JetStream (optional):
- Enable with `NATS_USE_JETSTREAM=1`.
- Durable subjects: `sys.job.submit`, `sys.job.result`, `sys.job.dlq`, `job.*`, `worker.<id>.jobs`.
- Best-effort: `sys.heartbeat`, `sys.job.cancel`, `sys.job.progress`, `sys.workflow.event`.
- Handlers are idempotent via Redis locks and retryable error NAKs.

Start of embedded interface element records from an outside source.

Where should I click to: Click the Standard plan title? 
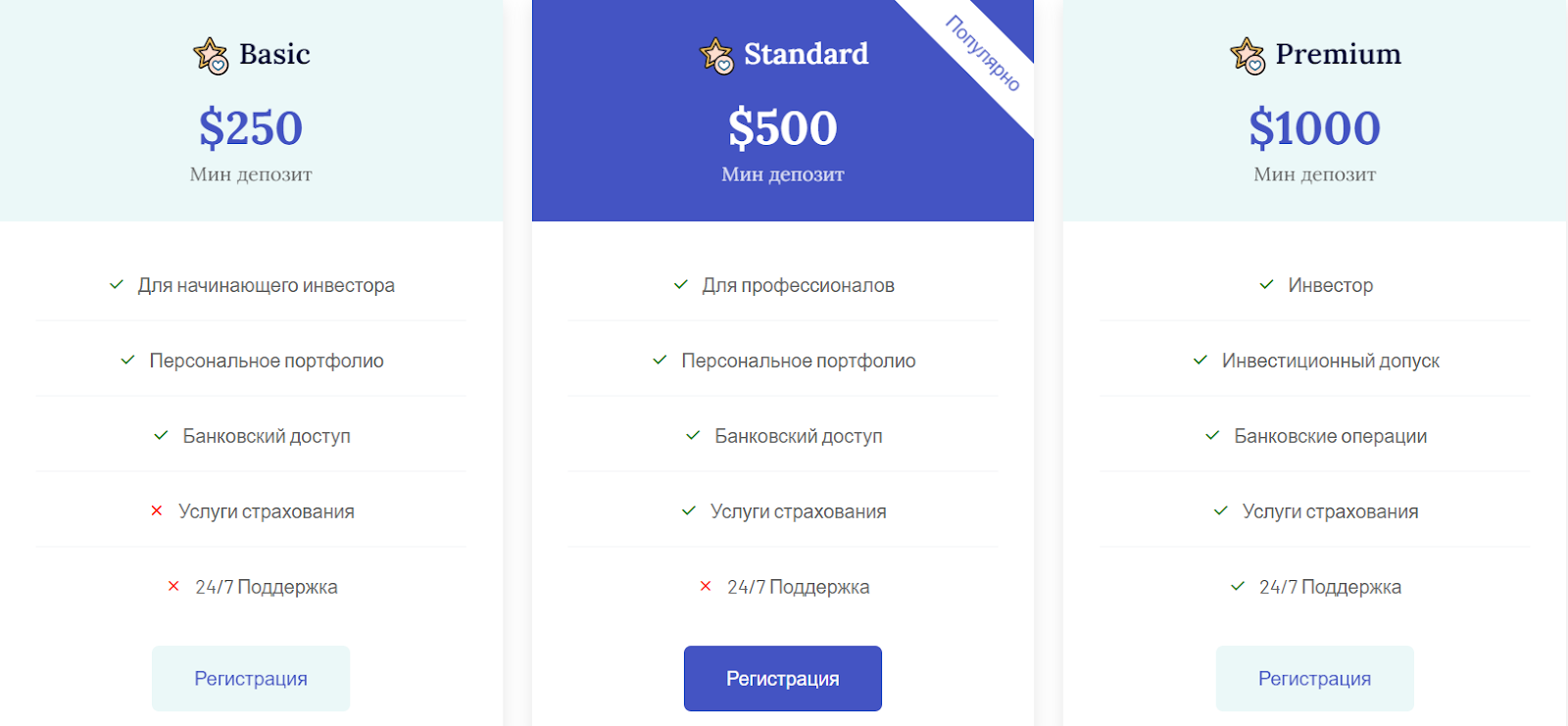(806, 54)
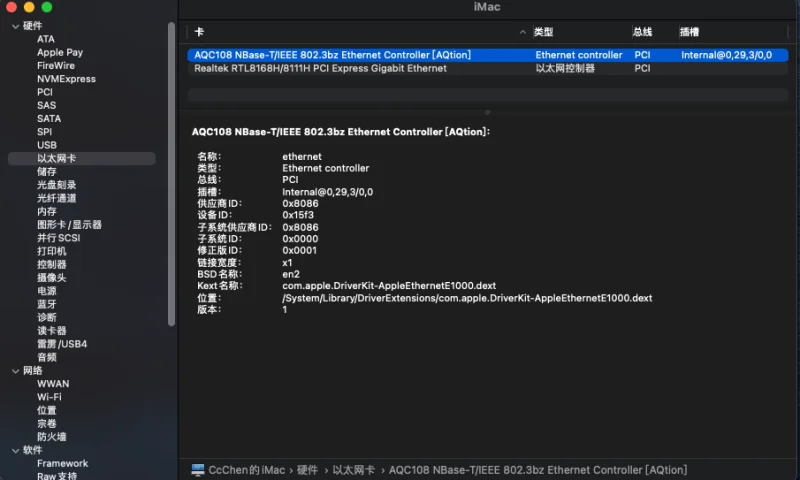Select 蓝牙 in the hardware list
The height and width of the screenshot is (480, 800).
point(47,304)
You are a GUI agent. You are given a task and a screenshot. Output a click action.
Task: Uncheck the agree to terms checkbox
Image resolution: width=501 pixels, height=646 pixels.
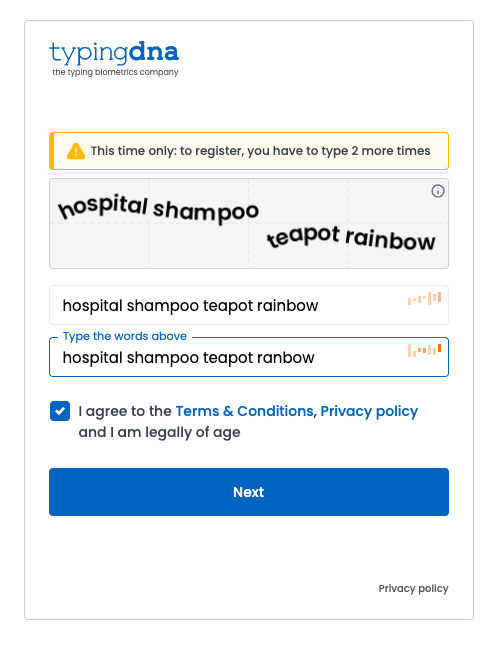tap(60, 411)
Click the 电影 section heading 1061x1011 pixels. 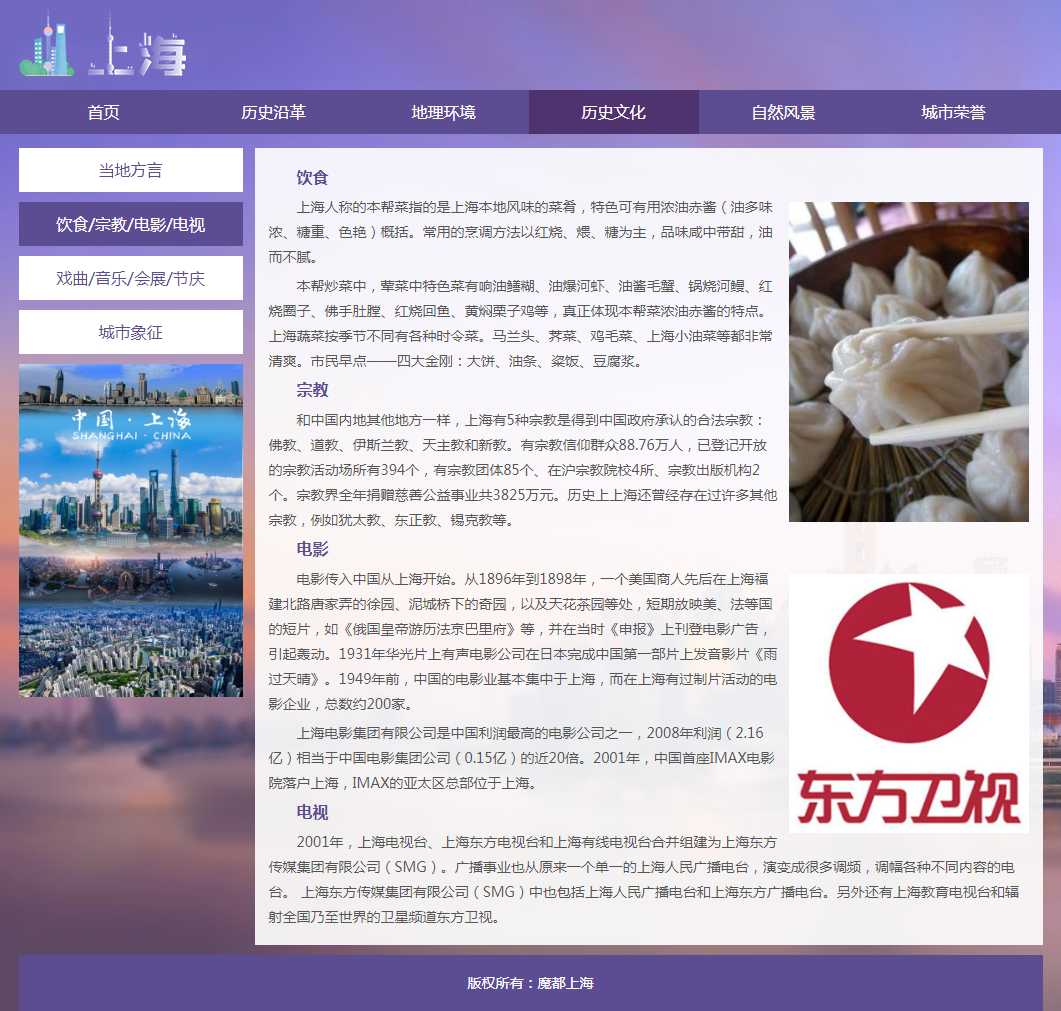312,549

## Redis key map (selected)

- Context/result:
  - `ctx:<job_id>` -> input payload
  - `res:<job_id>` -> result payload
  - `art:<id>` -> artifact payload
+ Job store:
  - `job:meta:<job_id>` (state - metadata)
  - `job:state:<job_id>` (state)
  - `job:recent` (sorted set)
  - `job:index:<state>` (sorted sets for reconciliation)
  - `job:deadline` (sorted set of deadlines)
  - `job:events:<job_id>` (state transition log)
  - `trace:<trace_id>` (set of job ids)
- Context engine:
  - `mem:<memory_id>:events`, `mem:<memory_id>:chunks`, `mem:<memory_id>:summary`
- Workflow engine:
  - `wf:def:<workflow_id>` (definitions)
  - `wf:run:<run_id>` plus run indexes (`wf:runs:*`)
  - `wf:run:timeline:<run_id>` (append-only timeline)
  - `wf:run:idempotency:<key>` (idempotency mapping)
- DLQ:
  - `dlq:entry:<job_id>`, `dlq:index`
- Config service:
  - `cfg:<scope>:<id>`
  - `cfg:system:policy` (policy fragments bundle)
  - `cfg:system:packs` (installed pack registry)
- Schema registry:
  - `schema:<id>`, `schema:index`
- Locks:
  - `lock:<key>` (plus owner/ttl metadata)

## Binaries (cmd)

- `cordum-api-gateway`
- `cordum-scheduler`
- `cordum-safety-kernel`
- `cordum-workflow-engine`
- `cordum-context-engine`
- `cordumctl` (CLI)

## Repo layout

- `core/` control plane, infra, protocols, workflow engine.
- `cmd/` platform binaries.

## Topics -> pools

See `config/pools.yaml` for the full map. Topics are config-driven; no core topics are enforced.

## Observability

- Scheduler metrics: `:9090/metrics`
- API gateway metrics: `:9093/metrics`
- Workflow engine health: `:8064/health`

## Testing

- Run `go test ./...` (use `GOCACHE=$(pwd)/.cache/go-build` if needed).
- If modifying `.proto`, run `make proto`.
- Platform smoke: `./tools/scripts/platform_smoke.sh`.